Validation of the eDNA survey method has usually been against other survey methods, using direct or indirect observations25,26. However, all survey methods suffer from imperfect detection: the target organism—or its DNA—may be present but not be detected (false negative error), or the target may be detected when it is in fact absent, a misidentification (false positive error)5,27. With surveys relying on direct observation of a species, there is only one stage where the error may occur. On the other hand, in eDNA surveys errors may occur at two levels—sample collection in the field (Stage 1) and sample analysis in the laboratory (Stage 2)7. Figure 1 shows a schematic representation of true and false results at both stages. The probabilities of false positive and negative errors and the probability of site occupancy may also be influenced by a variety of covariates that relate to environmental conditions, which could act at either Stage 1 or Stage 25.

Figure 1
figure 1

A schematic representation of the Griffin16 model demonstrating true and false results at both stages. ψ: species presence; \({\theta }_{11}\): Stage 1 true positive; \({\theta }_{01}\): Stage 1 false negative; \({\theta }_{00}\): stage 1 true negative; \({\theta }_{10}\): stage 1 false positive; \({p}_{11}\):Stage 2 true positive; \({p}_{01}\): Stage 2 false negative; \({p}_{00}\): Stage 2 true negative; \({p}_{10}\): Stage 2 false positive.

Occupancy models28,29,30 have been used extensively to model data collected by direct observation of the target species. More recently, multi-scale occupancy models, which account for the two stages of eDNA surveys, have also been proposed and implemented in R. Two examples are the EDNAOCCUPANCY R package31 and the msocc package18, with the latter implementing more efficient inference than the former, in a Bayesian framework using a Markov chain Monte Carlo (MCMC) method of sampling from a probability distribution. The msocc package by Stratton et al.18 also provides a web-based application to allow analysis via a user-friendly interface. These conventional occupancy models only account for the probability of a false negative observation error at the two eDNA survey stages. However, it is known that false positive errors are non-negligible in eDNA surveys5,7,19. For example, contamination of samples, misclassification of DNA sequences or poor specificity within the PCR process may all result in false positive detections. Guillera-Arroita et al.32 were the first to propose a model that accounts for both false negative and false positive observation error in the two stages of eDNA surveys. As is the case with similar models, (e.g.
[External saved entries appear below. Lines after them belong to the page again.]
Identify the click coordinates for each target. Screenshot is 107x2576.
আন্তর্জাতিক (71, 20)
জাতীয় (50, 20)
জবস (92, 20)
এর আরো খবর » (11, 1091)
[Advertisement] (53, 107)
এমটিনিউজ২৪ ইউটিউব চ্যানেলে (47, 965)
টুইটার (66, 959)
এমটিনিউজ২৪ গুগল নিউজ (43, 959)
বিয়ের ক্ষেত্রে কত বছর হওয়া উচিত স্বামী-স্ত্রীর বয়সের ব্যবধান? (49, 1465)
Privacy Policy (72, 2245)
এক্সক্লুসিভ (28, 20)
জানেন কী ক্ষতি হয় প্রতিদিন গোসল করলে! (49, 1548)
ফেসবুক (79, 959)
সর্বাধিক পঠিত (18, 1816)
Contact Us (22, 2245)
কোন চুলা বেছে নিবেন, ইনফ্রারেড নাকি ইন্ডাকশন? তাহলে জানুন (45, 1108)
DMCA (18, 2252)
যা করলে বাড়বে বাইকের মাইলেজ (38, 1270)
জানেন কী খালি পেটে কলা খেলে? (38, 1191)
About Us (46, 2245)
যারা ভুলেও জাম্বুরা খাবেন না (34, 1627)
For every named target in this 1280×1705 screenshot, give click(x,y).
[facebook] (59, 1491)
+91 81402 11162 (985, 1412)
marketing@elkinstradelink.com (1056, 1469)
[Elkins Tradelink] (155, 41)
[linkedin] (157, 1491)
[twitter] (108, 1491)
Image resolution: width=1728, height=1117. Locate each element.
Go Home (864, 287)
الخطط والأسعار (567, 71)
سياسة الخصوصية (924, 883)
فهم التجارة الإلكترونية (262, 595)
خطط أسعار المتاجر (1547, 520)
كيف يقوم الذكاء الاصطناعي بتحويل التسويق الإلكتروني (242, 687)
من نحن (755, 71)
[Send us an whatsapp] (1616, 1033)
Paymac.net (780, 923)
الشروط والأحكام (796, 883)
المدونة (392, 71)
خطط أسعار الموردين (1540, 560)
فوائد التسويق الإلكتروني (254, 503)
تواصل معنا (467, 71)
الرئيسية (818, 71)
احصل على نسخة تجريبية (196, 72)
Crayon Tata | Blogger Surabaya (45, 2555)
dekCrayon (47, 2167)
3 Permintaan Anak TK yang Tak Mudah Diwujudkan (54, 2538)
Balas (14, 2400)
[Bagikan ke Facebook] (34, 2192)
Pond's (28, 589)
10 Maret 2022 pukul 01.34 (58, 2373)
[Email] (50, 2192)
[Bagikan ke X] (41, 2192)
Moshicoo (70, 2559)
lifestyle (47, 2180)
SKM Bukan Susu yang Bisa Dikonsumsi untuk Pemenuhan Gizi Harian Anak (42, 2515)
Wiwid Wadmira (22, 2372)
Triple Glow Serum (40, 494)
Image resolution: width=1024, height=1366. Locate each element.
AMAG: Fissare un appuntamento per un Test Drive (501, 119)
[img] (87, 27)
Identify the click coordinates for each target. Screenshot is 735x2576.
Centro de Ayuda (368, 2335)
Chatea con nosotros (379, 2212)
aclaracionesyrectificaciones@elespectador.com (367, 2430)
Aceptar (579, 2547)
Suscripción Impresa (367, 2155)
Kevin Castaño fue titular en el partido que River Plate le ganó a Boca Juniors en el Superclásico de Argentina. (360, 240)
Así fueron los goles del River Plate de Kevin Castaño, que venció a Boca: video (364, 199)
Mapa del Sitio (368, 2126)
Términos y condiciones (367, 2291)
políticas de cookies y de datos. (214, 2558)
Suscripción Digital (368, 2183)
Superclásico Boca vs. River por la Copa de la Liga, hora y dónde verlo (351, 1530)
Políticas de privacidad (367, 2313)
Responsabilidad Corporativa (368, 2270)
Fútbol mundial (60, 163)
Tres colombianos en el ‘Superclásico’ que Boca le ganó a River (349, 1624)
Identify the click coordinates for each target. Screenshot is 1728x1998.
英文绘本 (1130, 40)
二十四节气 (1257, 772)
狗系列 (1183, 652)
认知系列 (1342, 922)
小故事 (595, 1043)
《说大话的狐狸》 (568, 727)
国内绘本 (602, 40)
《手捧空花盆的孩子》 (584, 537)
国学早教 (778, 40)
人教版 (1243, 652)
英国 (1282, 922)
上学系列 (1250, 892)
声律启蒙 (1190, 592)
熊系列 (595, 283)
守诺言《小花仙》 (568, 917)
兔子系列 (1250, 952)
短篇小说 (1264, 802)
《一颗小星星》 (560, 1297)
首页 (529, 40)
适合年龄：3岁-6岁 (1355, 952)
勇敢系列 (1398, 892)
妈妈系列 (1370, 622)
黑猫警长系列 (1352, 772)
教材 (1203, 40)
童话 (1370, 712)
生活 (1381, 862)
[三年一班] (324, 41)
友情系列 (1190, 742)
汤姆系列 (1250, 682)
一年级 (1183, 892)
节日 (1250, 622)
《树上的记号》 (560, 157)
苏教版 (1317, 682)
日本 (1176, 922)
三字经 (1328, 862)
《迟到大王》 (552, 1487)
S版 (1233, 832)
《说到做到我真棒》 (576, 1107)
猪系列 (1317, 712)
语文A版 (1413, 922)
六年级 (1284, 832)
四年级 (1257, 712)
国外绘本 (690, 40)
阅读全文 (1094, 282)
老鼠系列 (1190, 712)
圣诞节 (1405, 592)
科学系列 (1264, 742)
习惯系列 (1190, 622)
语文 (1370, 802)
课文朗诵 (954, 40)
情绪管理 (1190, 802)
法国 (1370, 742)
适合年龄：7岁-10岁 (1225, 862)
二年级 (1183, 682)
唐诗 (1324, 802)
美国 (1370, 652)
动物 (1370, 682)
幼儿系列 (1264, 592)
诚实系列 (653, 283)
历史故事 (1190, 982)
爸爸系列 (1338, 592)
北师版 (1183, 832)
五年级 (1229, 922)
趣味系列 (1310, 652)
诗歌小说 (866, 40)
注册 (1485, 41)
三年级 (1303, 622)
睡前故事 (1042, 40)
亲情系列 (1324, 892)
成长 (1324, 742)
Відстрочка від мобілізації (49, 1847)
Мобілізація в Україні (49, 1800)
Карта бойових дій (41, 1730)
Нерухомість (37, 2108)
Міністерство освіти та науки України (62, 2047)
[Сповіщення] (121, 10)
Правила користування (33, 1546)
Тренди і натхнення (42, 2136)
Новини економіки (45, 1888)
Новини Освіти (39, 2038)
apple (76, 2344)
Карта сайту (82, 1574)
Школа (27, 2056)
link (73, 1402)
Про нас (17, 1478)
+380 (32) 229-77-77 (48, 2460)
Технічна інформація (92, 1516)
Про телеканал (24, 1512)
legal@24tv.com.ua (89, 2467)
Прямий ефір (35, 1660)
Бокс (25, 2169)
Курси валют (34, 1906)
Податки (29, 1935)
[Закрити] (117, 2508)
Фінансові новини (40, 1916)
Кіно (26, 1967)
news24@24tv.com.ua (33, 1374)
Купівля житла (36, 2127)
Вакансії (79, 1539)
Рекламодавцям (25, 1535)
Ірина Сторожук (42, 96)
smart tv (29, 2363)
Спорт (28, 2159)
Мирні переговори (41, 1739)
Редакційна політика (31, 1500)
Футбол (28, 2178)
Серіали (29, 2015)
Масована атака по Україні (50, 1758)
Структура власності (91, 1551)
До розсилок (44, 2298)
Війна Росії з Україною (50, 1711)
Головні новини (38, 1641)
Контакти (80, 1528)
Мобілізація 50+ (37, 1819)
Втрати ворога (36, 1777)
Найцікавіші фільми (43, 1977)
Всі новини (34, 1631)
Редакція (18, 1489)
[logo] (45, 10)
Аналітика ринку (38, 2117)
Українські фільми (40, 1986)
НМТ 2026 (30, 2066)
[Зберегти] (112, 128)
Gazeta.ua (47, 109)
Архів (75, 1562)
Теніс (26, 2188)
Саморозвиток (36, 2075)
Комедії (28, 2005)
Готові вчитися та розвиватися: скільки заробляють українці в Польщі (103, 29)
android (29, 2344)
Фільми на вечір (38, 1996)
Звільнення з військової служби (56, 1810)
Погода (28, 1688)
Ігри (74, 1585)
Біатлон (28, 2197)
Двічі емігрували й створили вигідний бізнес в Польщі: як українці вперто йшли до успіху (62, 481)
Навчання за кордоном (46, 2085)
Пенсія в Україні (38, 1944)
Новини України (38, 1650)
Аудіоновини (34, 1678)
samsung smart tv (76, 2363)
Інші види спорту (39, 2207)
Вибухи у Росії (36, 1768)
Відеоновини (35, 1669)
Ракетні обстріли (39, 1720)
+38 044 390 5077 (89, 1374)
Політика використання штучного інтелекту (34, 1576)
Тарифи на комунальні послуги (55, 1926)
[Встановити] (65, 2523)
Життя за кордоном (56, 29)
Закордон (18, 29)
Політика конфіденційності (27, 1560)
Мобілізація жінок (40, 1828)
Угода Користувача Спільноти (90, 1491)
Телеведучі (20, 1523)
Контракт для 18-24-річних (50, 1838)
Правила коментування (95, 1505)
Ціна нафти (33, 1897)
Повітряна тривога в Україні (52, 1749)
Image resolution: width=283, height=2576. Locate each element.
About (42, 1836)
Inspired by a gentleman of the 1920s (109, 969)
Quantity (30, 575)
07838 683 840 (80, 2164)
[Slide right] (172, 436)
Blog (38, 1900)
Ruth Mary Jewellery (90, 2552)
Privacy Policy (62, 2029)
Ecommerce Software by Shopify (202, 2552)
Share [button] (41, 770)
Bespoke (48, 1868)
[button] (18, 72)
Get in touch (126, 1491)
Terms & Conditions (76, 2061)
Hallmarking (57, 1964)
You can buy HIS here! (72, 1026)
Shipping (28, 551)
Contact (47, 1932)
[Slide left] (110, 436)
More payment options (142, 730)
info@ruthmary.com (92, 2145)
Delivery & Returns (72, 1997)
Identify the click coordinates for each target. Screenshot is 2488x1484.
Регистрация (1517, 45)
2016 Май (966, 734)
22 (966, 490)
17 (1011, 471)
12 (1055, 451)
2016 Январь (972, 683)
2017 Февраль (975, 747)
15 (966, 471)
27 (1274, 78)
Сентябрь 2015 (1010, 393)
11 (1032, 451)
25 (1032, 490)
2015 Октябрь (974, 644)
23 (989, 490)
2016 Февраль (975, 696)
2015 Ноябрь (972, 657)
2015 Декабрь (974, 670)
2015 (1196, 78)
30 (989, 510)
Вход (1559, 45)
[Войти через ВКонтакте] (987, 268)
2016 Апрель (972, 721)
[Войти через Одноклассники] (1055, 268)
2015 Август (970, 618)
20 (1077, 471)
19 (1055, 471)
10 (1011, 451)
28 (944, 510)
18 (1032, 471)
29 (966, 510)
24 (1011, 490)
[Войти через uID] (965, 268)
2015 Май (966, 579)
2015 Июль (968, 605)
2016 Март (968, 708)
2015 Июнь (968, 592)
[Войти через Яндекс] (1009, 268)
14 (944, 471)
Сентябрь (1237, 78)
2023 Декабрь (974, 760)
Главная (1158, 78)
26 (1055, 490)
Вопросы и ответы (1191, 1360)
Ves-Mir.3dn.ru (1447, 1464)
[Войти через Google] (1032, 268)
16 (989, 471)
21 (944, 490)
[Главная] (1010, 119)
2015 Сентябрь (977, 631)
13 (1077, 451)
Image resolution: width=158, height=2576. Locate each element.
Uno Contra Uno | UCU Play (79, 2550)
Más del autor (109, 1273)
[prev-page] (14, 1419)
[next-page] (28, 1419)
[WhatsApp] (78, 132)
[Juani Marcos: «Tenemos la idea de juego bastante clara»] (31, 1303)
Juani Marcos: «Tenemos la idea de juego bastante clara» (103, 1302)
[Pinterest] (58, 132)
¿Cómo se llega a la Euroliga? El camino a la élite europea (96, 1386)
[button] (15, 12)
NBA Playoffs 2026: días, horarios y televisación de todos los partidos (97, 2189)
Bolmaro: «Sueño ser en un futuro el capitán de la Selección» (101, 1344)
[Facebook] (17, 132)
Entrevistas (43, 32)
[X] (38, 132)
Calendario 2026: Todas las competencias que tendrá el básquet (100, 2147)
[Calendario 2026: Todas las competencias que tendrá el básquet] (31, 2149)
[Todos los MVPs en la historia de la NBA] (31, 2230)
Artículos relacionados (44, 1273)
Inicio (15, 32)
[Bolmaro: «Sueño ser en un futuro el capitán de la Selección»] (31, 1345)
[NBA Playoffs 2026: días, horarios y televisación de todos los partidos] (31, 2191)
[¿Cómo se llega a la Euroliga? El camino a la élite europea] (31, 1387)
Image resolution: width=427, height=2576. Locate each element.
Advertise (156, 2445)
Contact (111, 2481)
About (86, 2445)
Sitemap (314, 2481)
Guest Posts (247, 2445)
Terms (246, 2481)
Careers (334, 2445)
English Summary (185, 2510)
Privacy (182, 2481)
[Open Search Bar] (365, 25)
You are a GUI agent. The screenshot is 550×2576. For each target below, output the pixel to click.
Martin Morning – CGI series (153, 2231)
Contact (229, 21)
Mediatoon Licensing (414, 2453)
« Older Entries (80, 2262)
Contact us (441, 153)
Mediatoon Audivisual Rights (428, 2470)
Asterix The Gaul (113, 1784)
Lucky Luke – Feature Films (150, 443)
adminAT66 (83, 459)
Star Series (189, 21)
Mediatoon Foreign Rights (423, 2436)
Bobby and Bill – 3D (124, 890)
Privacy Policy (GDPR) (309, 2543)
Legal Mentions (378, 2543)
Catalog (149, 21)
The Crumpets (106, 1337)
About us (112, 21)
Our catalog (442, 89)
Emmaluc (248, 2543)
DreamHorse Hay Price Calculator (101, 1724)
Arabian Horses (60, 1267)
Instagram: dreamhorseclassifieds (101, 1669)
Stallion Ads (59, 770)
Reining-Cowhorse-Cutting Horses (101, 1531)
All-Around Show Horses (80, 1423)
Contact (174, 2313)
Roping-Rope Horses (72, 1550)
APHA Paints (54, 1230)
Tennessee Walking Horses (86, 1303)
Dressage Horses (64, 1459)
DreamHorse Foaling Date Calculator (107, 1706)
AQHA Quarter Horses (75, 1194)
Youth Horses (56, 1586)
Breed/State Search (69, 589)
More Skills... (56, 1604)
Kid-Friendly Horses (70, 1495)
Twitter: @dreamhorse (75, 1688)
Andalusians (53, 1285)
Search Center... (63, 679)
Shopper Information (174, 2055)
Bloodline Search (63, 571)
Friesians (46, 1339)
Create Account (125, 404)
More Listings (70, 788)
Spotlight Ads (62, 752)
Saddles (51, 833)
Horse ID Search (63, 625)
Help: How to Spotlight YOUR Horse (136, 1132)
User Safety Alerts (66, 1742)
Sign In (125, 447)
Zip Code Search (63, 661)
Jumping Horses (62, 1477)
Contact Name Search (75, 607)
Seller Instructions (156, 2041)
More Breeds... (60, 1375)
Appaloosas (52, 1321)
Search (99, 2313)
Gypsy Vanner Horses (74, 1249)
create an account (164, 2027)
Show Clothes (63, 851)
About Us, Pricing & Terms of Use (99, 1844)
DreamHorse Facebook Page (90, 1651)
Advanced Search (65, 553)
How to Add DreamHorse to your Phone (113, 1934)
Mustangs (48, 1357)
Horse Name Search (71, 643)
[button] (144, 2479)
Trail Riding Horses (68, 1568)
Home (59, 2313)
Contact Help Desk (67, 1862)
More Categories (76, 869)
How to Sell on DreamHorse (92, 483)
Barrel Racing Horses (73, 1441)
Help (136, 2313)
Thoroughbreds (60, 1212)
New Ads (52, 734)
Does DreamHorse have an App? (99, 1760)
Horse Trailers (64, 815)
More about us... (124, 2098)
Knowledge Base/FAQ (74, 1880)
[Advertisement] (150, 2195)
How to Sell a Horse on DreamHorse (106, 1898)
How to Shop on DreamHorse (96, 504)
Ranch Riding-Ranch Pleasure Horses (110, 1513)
Royle and Link27) the model is only locally identifiable with eDNA data alone33. However, this limitation can be overcome via calibration from unambiguous survey methods or calibration experiments to identify core modelling parameters, both non-trivial exercises, or introducing informative prior distributions19,32,34. In addition, Guillera-Arroita et al.32 assumed that the probability of site occupancy as well as the probabilities of observation error are the same across all sites, an assumption that may not apply in all studies.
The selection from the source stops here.